The pocket-sized Arduino microcontroller gives anyone with a creative spark and DIY bent the ability to build electronics projects. The Arduino has been a staple in the millions-strong maker movement for years—which means that not everyone wants to make something simple with blinking lights. Experienced makers everywhere are asking for a next step.
Geek book publisher No Starch Press has released that next step. “Arduino Playground” (No Starch Press, $29.95, 344 pages) walks makers through building 10 outside-the-box projects as they delve more deeply into hardware design, electronics, and programming. Some of the book’s projects are practical, others are pure fun, but each provides an opportunity to build something new with electronics and push the envelope a bit.
According to author Warren Andrews, an experienced engineer and journalist, this is a book for those looking for more fun and challenging Arduino projects. “I wanted to provide a wide range of projects to demonstrate the flexibility and versatility of Arduino,” Andrews says. “I’ve been able to adapt Arduino to several other devices and technologies, which makes building more inventive, refreshing, and downright entertaining.”

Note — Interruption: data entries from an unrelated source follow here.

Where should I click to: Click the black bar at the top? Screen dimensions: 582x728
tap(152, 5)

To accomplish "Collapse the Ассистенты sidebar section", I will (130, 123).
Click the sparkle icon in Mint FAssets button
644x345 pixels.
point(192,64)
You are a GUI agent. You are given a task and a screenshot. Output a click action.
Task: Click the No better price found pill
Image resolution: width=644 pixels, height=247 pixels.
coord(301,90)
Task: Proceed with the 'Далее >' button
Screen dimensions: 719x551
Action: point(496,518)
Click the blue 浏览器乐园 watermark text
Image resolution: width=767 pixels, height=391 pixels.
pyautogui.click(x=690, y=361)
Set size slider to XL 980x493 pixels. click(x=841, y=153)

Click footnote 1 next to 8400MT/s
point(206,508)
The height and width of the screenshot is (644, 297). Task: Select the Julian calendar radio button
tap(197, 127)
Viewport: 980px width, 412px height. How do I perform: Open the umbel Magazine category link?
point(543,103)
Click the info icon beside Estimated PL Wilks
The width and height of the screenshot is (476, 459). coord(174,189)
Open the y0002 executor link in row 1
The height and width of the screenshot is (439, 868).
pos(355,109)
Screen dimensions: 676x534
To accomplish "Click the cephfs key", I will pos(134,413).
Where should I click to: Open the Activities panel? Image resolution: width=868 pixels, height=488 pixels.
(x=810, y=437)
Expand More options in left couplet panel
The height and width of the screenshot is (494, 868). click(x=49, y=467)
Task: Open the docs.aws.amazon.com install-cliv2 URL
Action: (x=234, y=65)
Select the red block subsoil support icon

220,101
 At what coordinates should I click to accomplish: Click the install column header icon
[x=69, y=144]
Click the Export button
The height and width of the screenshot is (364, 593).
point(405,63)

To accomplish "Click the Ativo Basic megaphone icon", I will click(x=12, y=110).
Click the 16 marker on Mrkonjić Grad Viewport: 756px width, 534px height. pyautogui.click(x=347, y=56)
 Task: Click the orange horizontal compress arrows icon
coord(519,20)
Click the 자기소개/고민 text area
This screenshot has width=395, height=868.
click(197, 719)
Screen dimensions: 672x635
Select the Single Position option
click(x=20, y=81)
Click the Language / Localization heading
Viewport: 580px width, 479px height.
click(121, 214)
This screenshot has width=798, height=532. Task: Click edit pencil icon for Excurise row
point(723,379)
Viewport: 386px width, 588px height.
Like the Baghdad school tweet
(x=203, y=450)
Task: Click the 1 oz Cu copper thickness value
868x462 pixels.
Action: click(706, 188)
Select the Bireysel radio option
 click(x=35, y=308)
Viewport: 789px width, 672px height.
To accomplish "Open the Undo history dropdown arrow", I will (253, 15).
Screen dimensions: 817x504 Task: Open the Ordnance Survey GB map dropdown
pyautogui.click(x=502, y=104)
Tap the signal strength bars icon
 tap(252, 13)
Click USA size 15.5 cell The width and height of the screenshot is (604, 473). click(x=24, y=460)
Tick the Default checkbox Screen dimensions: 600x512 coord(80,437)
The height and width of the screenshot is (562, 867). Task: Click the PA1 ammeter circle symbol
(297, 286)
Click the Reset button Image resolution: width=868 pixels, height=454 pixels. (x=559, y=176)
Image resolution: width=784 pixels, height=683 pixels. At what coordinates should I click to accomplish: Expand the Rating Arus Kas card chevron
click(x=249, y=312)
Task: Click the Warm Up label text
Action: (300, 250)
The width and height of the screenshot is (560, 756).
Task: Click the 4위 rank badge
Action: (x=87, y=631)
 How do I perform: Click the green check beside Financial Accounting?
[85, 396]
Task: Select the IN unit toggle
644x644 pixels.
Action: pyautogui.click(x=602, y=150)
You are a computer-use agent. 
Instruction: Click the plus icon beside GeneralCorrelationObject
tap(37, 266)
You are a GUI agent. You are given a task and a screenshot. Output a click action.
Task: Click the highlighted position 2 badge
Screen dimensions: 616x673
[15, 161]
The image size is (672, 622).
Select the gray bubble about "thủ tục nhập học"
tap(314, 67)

Among the book’s 10 projects (all of which include complete code, circuit board templates, hands-on instructions, and tips for customization), readers will find:
° A reaction-timer game;
° A garage parking assistant that blinks when a vehicle is perfectly parked;
° An automatic wristwatch winder decked out with bright, colorful LEDs;
° A custom power supply that can be set to any voltage;
° A testing device that can simulate sensor signals and feed them to a circuit
“This book is for hobbyists looking to push the limits with what they can create,” says No Starch Press founder, Bill Pollock. “We’re dedicated to making people smarter and better able to push the limits. ‘Arduino Playground’ (http://tinyurl.com/h68p2q3) fits squarely in that niche.”
The author, Andrews, received his first amateur radio license at age 12 and has been writing about electronics for more than 30 years. His work has been featured in publications like “EE Times,” “Electronic Design” and “Computer Design.” Andrews has done technical consulting for several major corporations, including Motorola and GE.